### Given passage

You can read their comments on the first draft here.

Then Dr. E. Calvin Beisner, approaching the standards from a faith-based perspective, in his lecture at the 24th Annual Educational Policy Conference of the Constitutional Coalition in St. Louis in January listed three major concerns of the standards treatment of evolution and climate change that is of concern to him.

  1. The are religiously non-neutral which would lead to indoctrination, not education.
  2. The standards fail to distinguish historical from experimental science.
  3. The standards fail to distinguish for students the various definitions of evolution, leading them to assume that the word always denotes the same thing.

He shared an additional problem which he said should be “condemned by every scientist no matter his religious persuasion.”

The standards frequently present science as “an enterprise promoted by consensus.” On the contrary, consensus is not a scientific but a political value, as should be clear to anyone familiar with the history of science, which chronicles scores or even hundreds of great reversals of once reigning paradigms—as documented, e.g., in Thomas Kuhn’s The Structure of Scientific Revolutions.  Science does not seek to attain truth by popular—or expert—vote, but by logical reasoning from premises provided by observations of the surrounding world.

I consider this one of the most serious errors in the standards both because it undermines true science and because it plays into the hands of those who intentionally politicize science—the proponents and practitioners of post-normal science.

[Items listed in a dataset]
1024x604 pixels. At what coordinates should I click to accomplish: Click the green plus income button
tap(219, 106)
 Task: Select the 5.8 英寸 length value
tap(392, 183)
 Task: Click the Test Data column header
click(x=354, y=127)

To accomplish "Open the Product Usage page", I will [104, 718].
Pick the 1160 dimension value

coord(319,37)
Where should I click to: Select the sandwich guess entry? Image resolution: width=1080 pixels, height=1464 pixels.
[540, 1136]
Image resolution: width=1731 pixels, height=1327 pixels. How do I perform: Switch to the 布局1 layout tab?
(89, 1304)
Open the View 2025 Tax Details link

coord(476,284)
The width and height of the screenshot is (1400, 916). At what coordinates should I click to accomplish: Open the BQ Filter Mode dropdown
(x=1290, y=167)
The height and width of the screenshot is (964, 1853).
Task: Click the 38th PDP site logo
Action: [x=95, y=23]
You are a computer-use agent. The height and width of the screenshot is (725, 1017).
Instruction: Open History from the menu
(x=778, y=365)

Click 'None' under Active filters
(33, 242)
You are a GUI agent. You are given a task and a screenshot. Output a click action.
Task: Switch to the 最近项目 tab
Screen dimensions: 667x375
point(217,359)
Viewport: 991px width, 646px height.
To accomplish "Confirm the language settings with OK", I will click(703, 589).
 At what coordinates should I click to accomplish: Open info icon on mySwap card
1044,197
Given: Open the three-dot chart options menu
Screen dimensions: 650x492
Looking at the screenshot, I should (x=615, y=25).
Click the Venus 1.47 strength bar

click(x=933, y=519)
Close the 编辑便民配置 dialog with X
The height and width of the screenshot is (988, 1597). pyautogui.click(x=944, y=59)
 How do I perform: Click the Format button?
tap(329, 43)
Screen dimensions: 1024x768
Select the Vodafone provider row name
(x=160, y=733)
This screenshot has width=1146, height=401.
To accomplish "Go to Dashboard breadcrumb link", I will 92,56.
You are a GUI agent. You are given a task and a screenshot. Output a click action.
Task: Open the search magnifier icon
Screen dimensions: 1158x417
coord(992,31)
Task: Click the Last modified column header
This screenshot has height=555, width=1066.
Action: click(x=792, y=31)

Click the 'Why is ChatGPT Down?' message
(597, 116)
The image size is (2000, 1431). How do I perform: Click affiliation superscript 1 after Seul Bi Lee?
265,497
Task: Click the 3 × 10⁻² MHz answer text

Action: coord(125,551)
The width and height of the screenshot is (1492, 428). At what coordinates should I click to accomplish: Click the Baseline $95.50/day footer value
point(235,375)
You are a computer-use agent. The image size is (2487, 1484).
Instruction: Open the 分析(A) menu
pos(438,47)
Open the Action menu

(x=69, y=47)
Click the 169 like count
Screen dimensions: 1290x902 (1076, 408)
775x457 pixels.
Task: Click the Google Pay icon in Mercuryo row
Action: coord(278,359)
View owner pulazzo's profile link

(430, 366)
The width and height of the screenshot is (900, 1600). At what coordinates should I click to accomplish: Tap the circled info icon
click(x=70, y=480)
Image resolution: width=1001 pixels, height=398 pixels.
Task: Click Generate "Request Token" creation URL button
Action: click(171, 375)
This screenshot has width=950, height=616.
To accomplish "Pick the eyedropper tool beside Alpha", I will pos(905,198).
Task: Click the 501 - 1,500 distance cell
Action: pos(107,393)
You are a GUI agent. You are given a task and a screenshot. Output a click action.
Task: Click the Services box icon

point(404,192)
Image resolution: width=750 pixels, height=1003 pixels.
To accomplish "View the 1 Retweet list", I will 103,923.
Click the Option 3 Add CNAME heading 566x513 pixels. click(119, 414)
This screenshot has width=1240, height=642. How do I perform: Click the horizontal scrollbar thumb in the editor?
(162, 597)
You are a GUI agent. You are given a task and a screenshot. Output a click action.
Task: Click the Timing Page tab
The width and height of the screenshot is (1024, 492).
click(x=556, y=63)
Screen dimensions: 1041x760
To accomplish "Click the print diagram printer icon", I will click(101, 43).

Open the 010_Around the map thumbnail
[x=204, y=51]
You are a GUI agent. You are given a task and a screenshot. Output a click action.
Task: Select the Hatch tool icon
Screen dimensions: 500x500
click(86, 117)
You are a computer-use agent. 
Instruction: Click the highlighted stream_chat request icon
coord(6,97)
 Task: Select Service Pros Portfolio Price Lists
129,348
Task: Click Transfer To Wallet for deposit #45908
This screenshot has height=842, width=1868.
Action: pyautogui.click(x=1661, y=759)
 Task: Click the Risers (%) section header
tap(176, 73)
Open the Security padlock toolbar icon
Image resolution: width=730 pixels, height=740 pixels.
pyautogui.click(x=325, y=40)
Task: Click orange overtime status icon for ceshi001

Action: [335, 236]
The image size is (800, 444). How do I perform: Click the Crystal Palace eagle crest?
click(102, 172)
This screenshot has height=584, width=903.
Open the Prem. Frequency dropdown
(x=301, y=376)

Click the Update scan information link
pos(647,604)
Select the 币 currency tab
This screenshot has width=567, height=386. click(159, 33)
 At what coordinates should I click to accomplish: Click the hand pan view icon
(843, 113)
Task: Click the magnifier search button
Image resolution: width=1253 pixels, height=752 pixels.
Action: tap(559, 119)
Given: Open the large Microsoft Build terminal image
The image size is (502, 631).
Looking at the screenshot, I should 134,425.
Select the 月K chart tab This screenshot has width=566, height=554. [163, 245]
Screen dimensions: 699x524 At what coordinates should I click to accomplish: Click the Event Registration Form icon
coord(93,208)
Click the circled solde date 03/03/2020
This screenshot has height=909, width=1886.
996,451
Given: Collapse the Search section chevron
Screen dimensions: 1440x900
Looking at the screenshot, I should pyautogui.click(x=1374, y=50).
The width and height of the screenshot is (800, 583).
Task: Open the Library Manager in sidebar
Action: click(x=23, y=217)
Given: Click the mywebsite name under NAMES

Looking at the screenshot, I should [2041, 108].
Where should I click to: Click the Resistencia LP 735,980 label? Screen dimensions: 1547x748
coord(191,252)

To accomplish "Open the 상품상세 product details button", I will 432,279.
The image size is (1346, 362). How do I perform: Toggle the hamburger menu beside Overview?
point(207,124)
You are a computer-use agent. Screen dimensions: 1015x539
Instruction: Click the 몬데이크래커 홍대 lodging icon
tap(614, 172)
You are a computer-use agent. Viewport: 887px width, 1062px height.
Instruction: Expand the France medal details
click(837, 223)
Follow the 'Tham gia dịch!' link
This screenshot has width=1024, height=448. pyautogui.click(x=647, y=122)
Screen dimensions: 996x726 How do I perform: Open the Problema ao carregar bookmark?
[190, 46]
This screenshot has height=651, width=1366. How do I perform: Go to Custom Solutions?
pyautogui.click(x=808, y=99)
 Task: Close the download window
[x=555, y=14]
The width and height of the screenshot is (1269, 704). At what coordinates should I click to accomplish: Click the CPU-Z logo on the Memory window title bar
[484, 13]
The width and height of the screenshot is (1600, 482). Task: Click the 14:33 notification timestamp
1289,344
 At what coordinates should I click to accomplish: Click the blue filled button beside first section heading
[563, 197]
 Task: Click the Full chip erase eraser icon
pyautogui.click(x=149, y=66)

### Questions
1 – In the science standards passage, what kind of value does Beisner say consensus is?
2 – Repeat the part of the science standards passage starting with "You can read" and going on through "the same thing.".
3 – Summarize the science standards passage in two sentences.
The data are separate material, unrelated to the science standards passage.

### Answers per task
1 – A political value, not a scientific one.

2 –
You can read their comments on the first draft here.

Then Dr. E. Calvin Beisner, approaching the standards from a faith-based perspective, in his lecture at the 24th Annual Educational Policy Conference of the Constitutional Coalition in St. Louis in January listed three major concerns of the standards treatment of evolution and climate change that is of concern to him.

  1. The are religiously non-neutral which would lead to indoctrination, not education.
  2. The standards fail to distinguish historical from experimental science.
  3. The standards fail to distinguish for students the various definitions of evolution, leading them to assume that the word always denotes the same thing.

3 – In a January lecture in St. Louis, Dr. E. Calvin Beisner listed three concerns about the standards' treatment of evolution and climate change: they are religiously non-neutral, they fail to distinguish historical from experimental science, and they fail to distinguish the various definitions of evolution. He also objected that the standards present science as an enterprise promoted by consensus, arguing that consensus is a political rather than scientific value and that this error undermines true science and plays into the hands of those who intentionally politicize it.